At the Centre of the Gulag Archipelago, a Quiet Lagoon …

What sights and sensations does the word "lagoon" evoke? The poet Sheri Hoff thinks of:

A quiet lagoon...
Floating in the salty, blue water,
the sun shining on my face.

That's what it makes me think of, too.

If you like playing with words, there can be other associations. For Germans and Russians the first syllable of this beautiful word might evoke less pleasurable images. If the British invented the concentration camp (at the time of the Boer war), the Germans abbreviated the term to konzentrationslager and the Russians imported the word lager from German for their own forced labour camps. "Lag" was the Soviet-era abbreviation of anything to do with the institutions of forced labour. GULAG for example, was the chief administration of labour camps of the USSR interior ministry in Moscow; Siblag, Sevlag, among many others, were respectively the Siberian and Northern camp complexes.

But how could you get from the frostbitten outposts of the Soviet empire, encircled by barbed wire, to a lagoon? While some could only dream, others played with words.

On July 5, 1946, Lt. Col. Luferov, chief of the secretariat of GULAG (the chief administration of labour camps) of the USSR MVD (interior ministry) in Moscow, signed off a curt memorandum to his party comrade Major Silant'ev, chief of the control and inspection department (the document is in the Soviet archives collection of the Hoover Institution: GARF, f. R-9414, op. 1 dop., d. 144A, folio 91):

I inform you that the word "Laguna" is assigned to GULAG as its customary telegraphic address.

I request you to inform all departments and administrations of the USSR interior ministry chief administration of labour camps and also the peripheral units: ITL MVD [the labour camps themselves], UITLK MVD (the administration of labour camps and colonies), OITK MVD [the department of labour colonies], and PFL MVD [the verification and filtration camps for returning Soviet prisoners of war and labourers previously held in Germany].

This story shows that even the most heartless of Soviet bureaucrats could hear the poetry of word-play in his soul.


May 02, 2009

Truth in Humour; No Humour in Truth

In The Gulag Archipelago, Alexander Solzhenitsyn recounted the Stalin-era joke of the labour camp guard who asked a newly arrived convict about the length of his sentence.

The man says 25 years, but proclaims he is innocent!

The guard retorts that he must have done something because the innocent are only given 10 years.

There can be a grain of truth in humour; that's what makes it funny. In this case, it's a matter of historical record that millions of people suffered unjust imprisonment or execution in Stalin's time. It isn't funny when the victim says it; the joke is when it is said by the perpetrator.

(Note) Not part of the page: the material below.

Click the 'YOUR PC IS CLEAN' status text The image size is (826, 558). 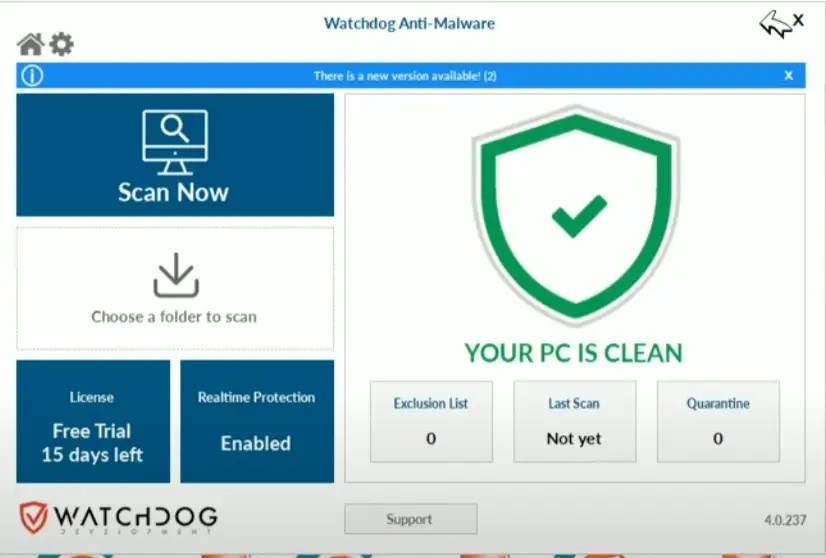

This next bit isn't a joke.

On January 31, 1938, the Politburo of the party Central Committee in Moscow considered the problem of foreign refugees. (The document is in the Soviet archives collection of the Hoover Institution: RGANI, f. 89, op. 73, d. 11, folio 53). The minutes of the meeting record:

It has been established that foreign intelligence services are casting their mass espionage and sabotage network of agents into the USSR, mainly under the guise of refugees and those apparently seeking a political safe haven, better economic conditions in consequence of unemployment, deserters from military units and border security, and returning migrants and emigrants.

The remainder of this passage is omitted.